In July 1862, during the American Civil War, Struble enlisted in Company B of the 148th New York Infantry Regiment and was chosen first lieutenant. A few months later, he was appointed to General Egbert Viele's staff with the rank of major and served as provost-marshal of Portsmouth, Virginia. He then served as provost-marshal in Norfolk and was successively on the staff of Generals Barnes, Potter, Wild, and Voges. He was then a permanent aid on General George F. Shipley's staff. In February 1865, he was on duty before Richmond under General Weitzel and entered the city with President Lincoln on April 3, 1865. He was discharged from service in July 1865, and he ended his military service with the rank of Brevet Major.

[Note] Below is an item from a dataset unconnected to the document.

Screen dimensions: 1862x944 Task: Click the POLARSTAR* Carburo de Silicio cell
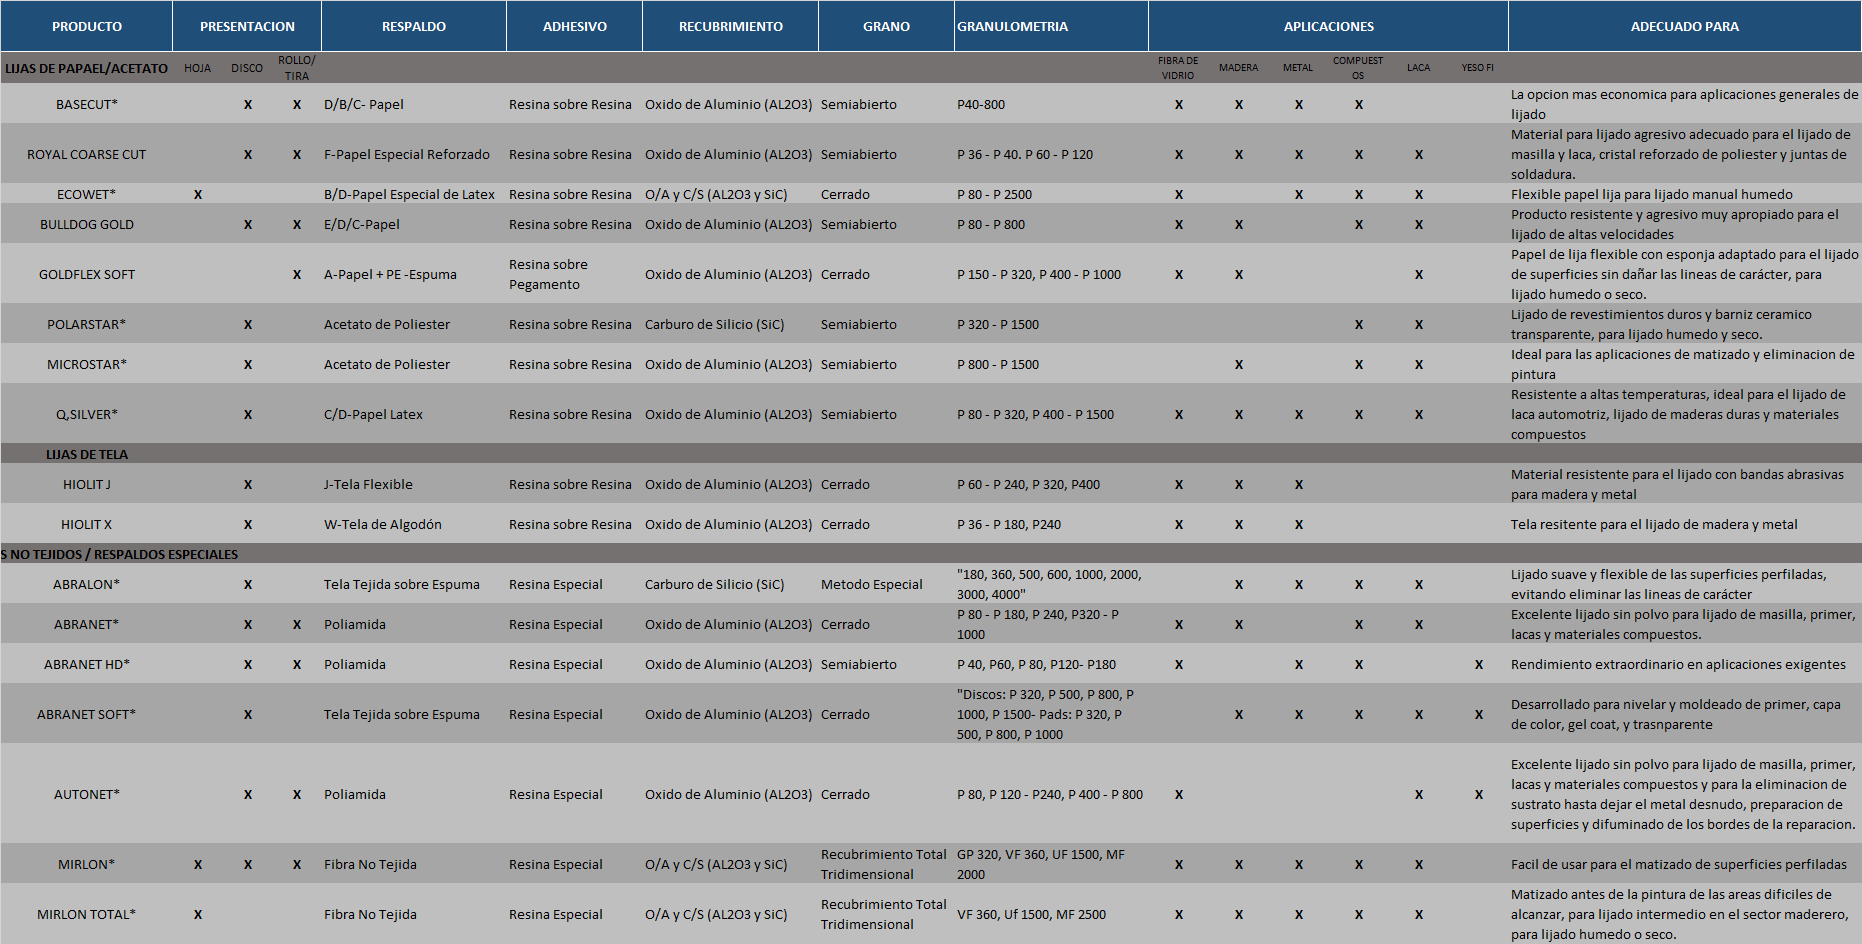pyautogui.click(x=714, y=324)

After the War, Struble spent a year studying law under James Spicer in Dundee. He then went to Albany Law School, graduating from there in 1868. He then began practicing law in Penn Yan with Abraham V. Harpending. When Harpending died in 1871, he practiced law on his own until he formed a new partnership with Charles Baker. In 1877, he formed a partnership with James Spicer which lasted until Spicer moved to Dundee.

Struble was elected District Attorney of Yates County in 1868 and 1871. In 1874, he was elected to the New York State Assembly as a Republican over Democrat George W. Spencer, representing Yates County. He served in the Assembly in 1875. In 1868 and 1869, he was clerk of the Board of Supervisors. In 1869 he was chosen chairman of the Republican County Committee (a position he held for several years). In 1883, he was elected county judge and surrogate, and office he was re-elected to in 1889. He served in that position until 1896.

Struble was a charter member and commander of the local Grand Army of the Republic post. He was a member of the Freemasons. In 1868, he married Laura Backus. They had one child, Clinton Backus Struble.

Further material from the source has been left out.